Everything tasted lovely and different. Besides the bread, I can say that everything offered a new experience to my senses. It all felt elegant and elevated, subtle yet daring, like caring creations from a perfectionist artist who doesn't shout his achievements for all to hear but simply shows his work and lets it speak for itself. I appreciated the impeccable service, a chorus of wait staff circling throughout the restaurant in an almost constant rhythm, smoothly and efficiently refilling water glasses, removing dishes, and presenting food for the entire table at once.

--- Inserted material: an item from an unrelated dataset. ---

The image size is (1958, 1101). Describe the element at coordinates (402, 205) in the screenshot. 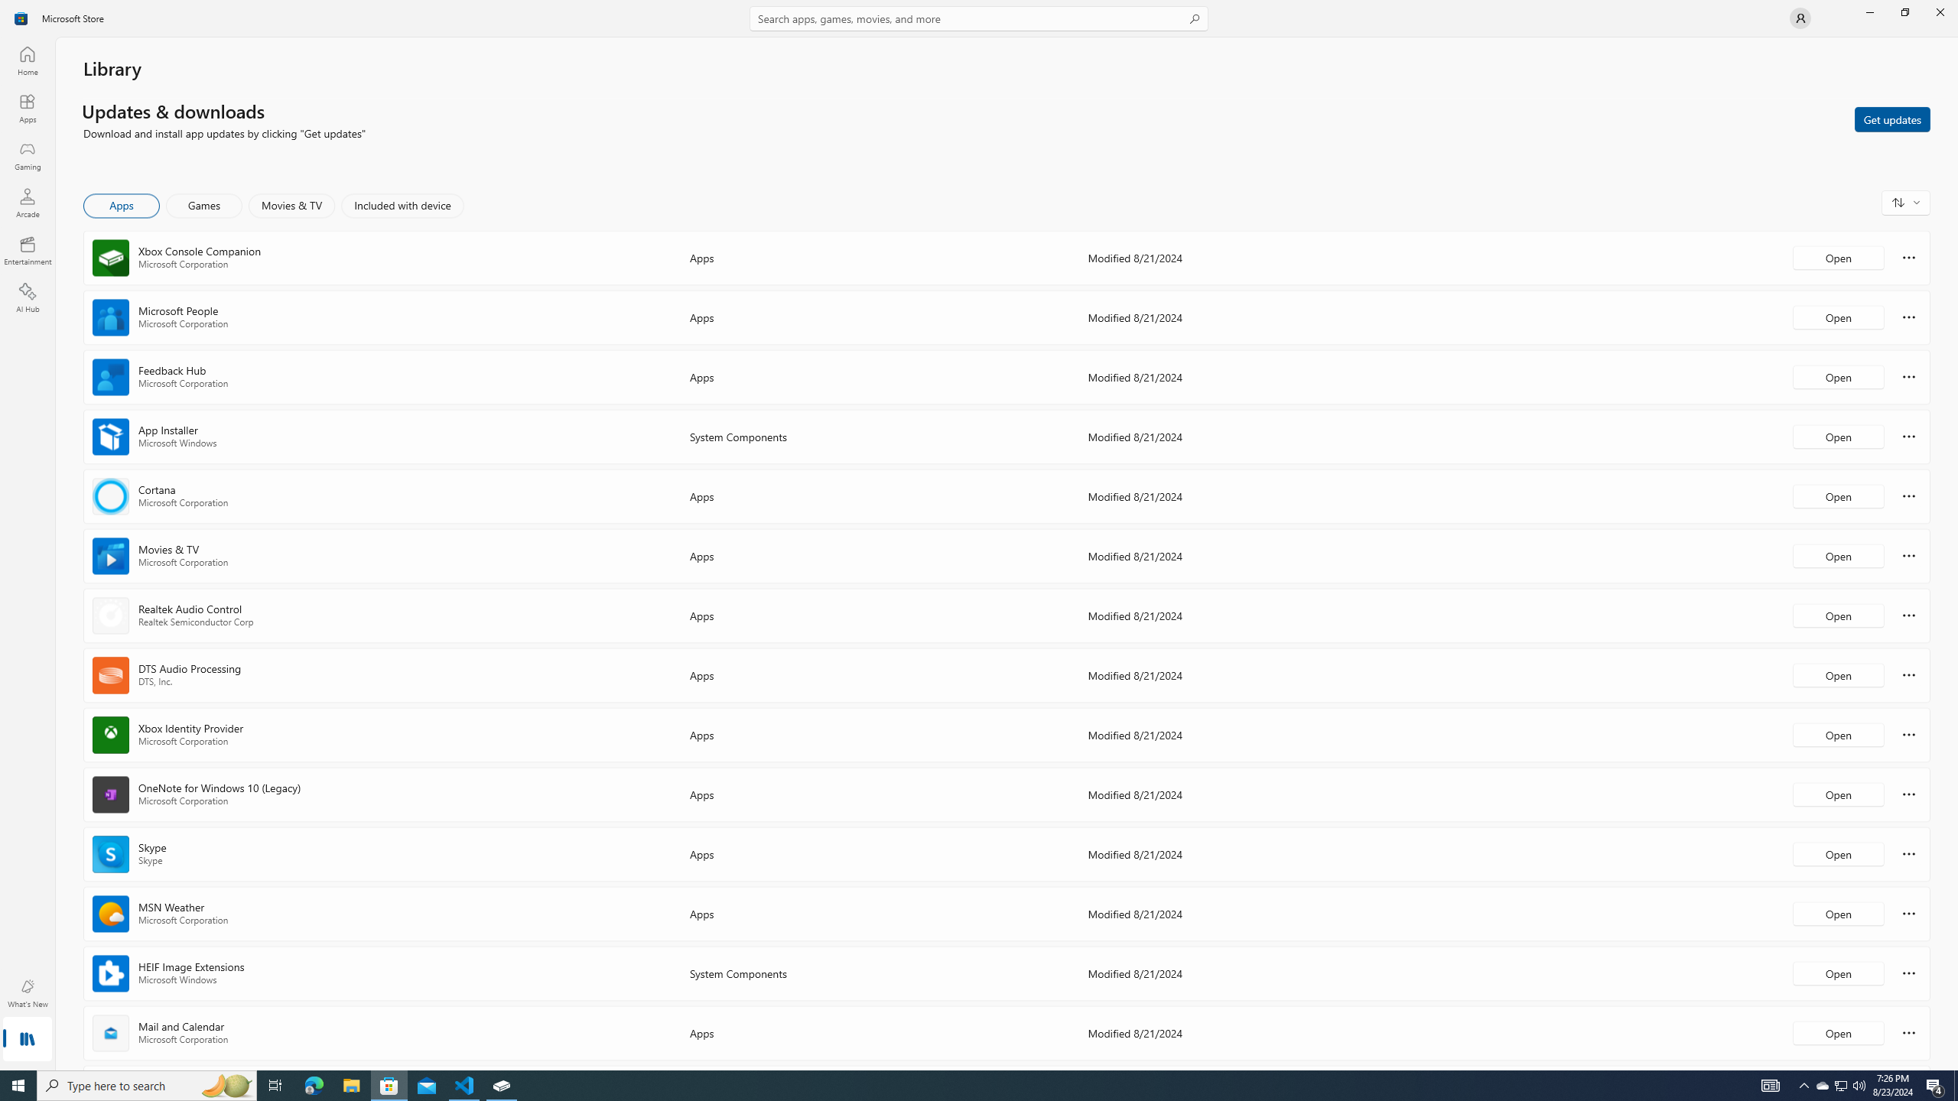

I see `'Included with device'` at that location.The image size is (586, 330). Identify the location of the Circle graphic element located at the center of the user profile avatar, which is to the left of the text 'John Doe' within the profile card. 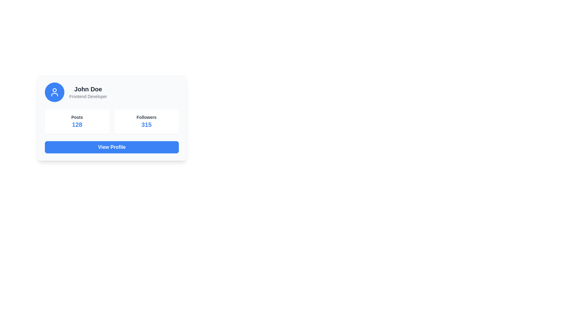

When I made the reservation on OpenTable I hesitatingly admitted that it was my birthday. The waitress gently inquired if this night was a special occasion, a light and simple confirmation of the evening's import. I knew they wouldn't do anything too embarrassing to mark the occasion, and I was right. We enjoyed and ate up every bite of our meal:

- pear gelato with avocado cream and salty crunch topping
- brown egg yolk cup with maple syrup and red wine vinegar
- green garden soup with variety of vegetable purees, flowers, and herbs, presented first with the solid ingredients before the soup was poured over
- assorted breads with butter (my favorite was the little brioche bun)
- risotto without rice, and with green sauce and mushrooms
- salad with vegetable foam and puree (this description sadly doesn't even begin to do the dish justice)
- wagyu beef ribbons with mushrooms, greens, and black tea broth
- meyer lemon gelato with grapefruit palate cleanser
- chocolate disk melted by warm caramel sea salt sauce, revealing vanilla shortbread with dark chocolate ganache and coconut ice cream
- apple, quince, and cranberry compote with oatmeal ice cream and sugared vanilla bean strip
- green tea cake with yuzu icing for my birthday

The standouts for me included the green garden soup, wagyu beef ribbons, and Samoa chocolate-vanilla dessert. The soup's flavors melded together in a swirl of colors, each bite standing on its own as the soup melted into the ingredients first presented in the bowl. The beef dish had an intoxicating umami scent and flavor, a heavenly blending of mushrooms, beef, and black tea. The chocolate vanilla dessert delighted not only in its presentation with the warm salted caramel melting the chocolate disk to reveal the added lusciousness underneath, but also in each and every bite of chocolate, caramel, crunchy vanilla shortbread, and cold, creamy coconut ice cream.

If I could choose my four courses with no witnesses (or only those who really knew me well), I'd be tempted to go with four desserts, it was that good. Brad was equally enthralled with his apple, quince, and cranberry finale. He kept tipping his plates and bowls to scoop up every last bit.

Manresa is marvelous, magical, and mysterious. It earns its customer vote on OpenTable as best overall restaurant in Silicon Valley. I'll be back for more.